• **AUFGABENSTELLUNG A**: Gib den Auszug über traditionelle portugiesische Instrumente vollständig und zeichengenau aus.

• **BEREITGESTELLTER AUSZUG**:
********************
Manuel bedauert, dass die Portugiesen diesen kulturellen Reichtum nicht schätzen. „Zwar beobachtet man in letzter Zeit eine Rückkehr zu den traditionellen Instrumenten, doch lange waren diese nur bei Folkloregruppen zu sehen“, so Manuel. Als Beispiel nennt er die Cavaquinho. „Eine Cavaquinho wird verachtet, während eine Ukulele weltweit bekannt ist. Dabei ist letztere eine Braguinha, also eine Cavaquinho von der Insel Madeira, die von einem Portugiesen nach Hawaii gebracht wurde und dort Ukulele, was hüpfender Floh bedeutet, genannt wurde, weil sich die Finger beim Spielen so schnell bewegen“. In Musikgeschäften fände man selten traditionelle Instrumente. Die Nachfrage sei einfach nicht da und der Preis nicht mit dem einer Gitarre Made in China zu vergleichen. Deshalb baut Manuel auch nur auf Bestellung.
********************
• **AUFGABENSTELLUNG B**: Ersetze in den Einträgen „Notepad“ durch „Editor“ und gib nur die Zeilen ab der Zeile mit „How do I perform: Click the TLT symbol link?“ bis einschließlich der Zeile mit „Close the P01190.txt Notepad window“ sonst unverändert wieder. Bilder werden dabei weggelassen.

• **AUSZUG DER EINTRÄGE**:
********************
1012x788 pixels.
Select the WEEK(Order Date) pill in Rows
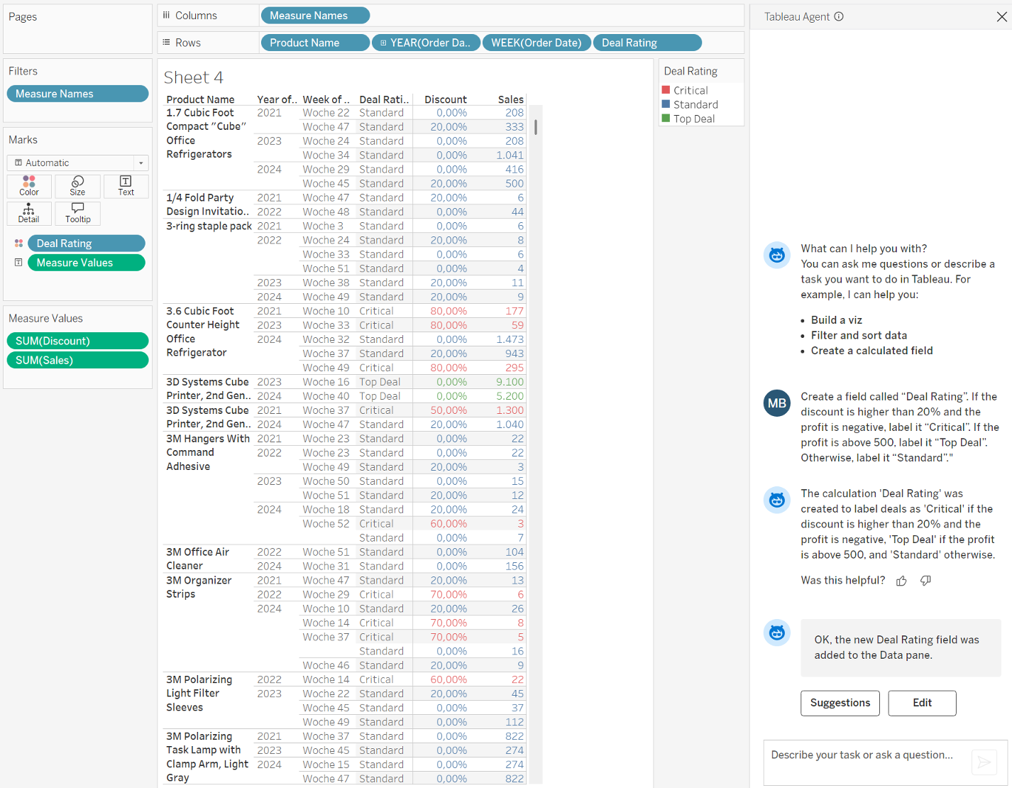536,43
********************
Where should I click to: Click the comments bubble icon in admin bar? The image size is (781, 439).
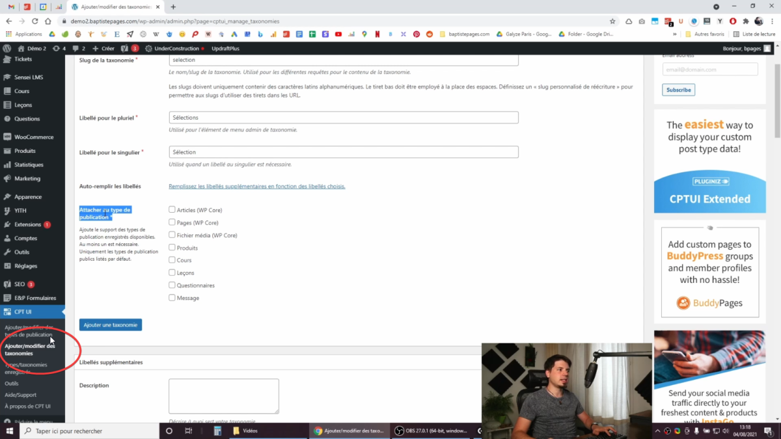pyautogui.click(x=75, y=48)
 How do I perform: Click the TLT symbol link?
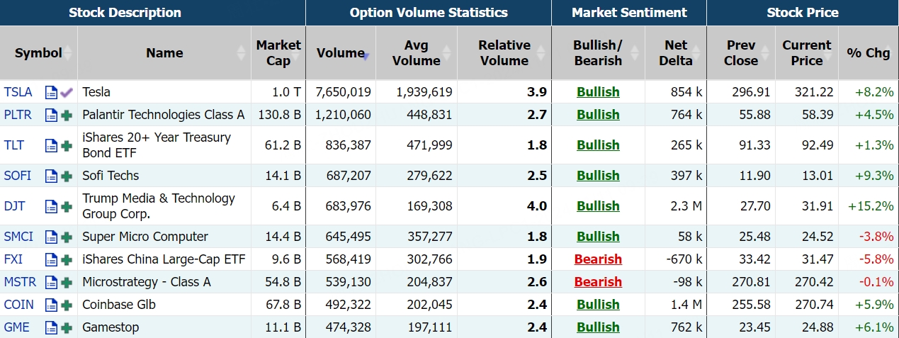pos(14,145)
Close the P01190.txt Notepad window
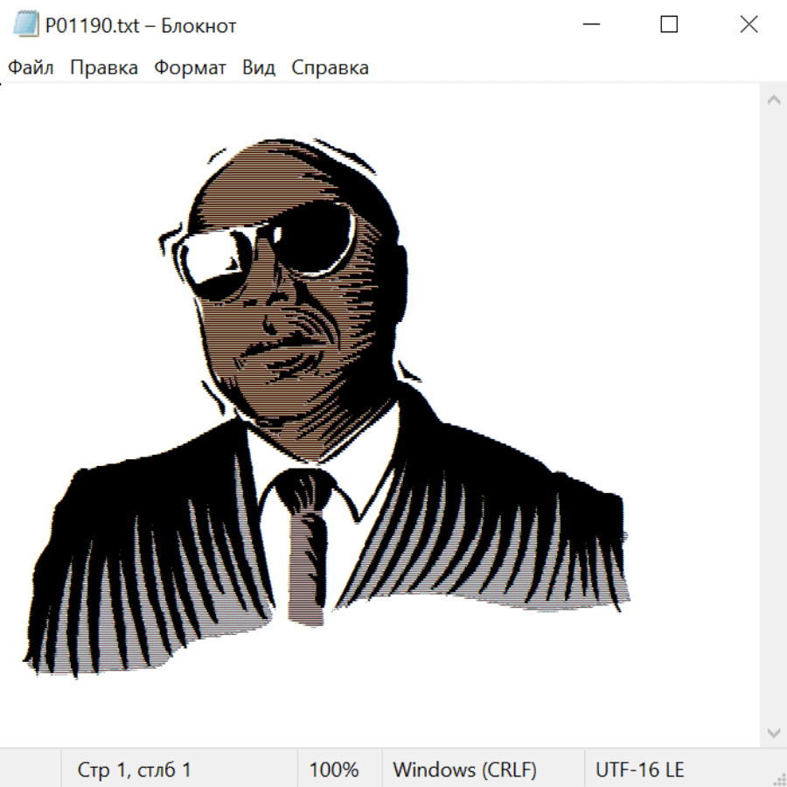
********************
• **KORREKTE LÖSUNG A**:
Manuel bedauert, dass die Portugiesen diesen kulturellen Reichtum nicht schätzen. „Zwar beobachtet man in letzter Zeit eine Rückkehr zu den traditionellen Instrumenten, doch lange waren diese nur bei Folkloregruppen zu sehen“, so Manuel. Als Beispiel nennt er die Cavaquinho. „Eine Cavaquinho wird verachtet, während eine Ukulele weltweit bekannt ist. Dabei ist letztere eine Braguinha, also eine Cavaquinho von der Insel Madeira, die von einem Portugiesen nach Hawaii gebracht wurde und dort Ukulele, was hüpfender Floh bedeutet, genannt wurde, weil sich die Finger beim Spielen so schnell bewegen“. In Musikgeschäften fände man selten traditionelle Instrumente. Die Nachfrage sei einfach nicht da und der Preis nicht mit dem einer Gitarre Made in China zu vergleichen. Deshalb baut Manuel auch nur auf Bestellung.

• **KORREKTE LÖSUNG B**:
 How do I perform: Click the TLT symbol link?
pos(14,145)
Close the P01190.txt Editor window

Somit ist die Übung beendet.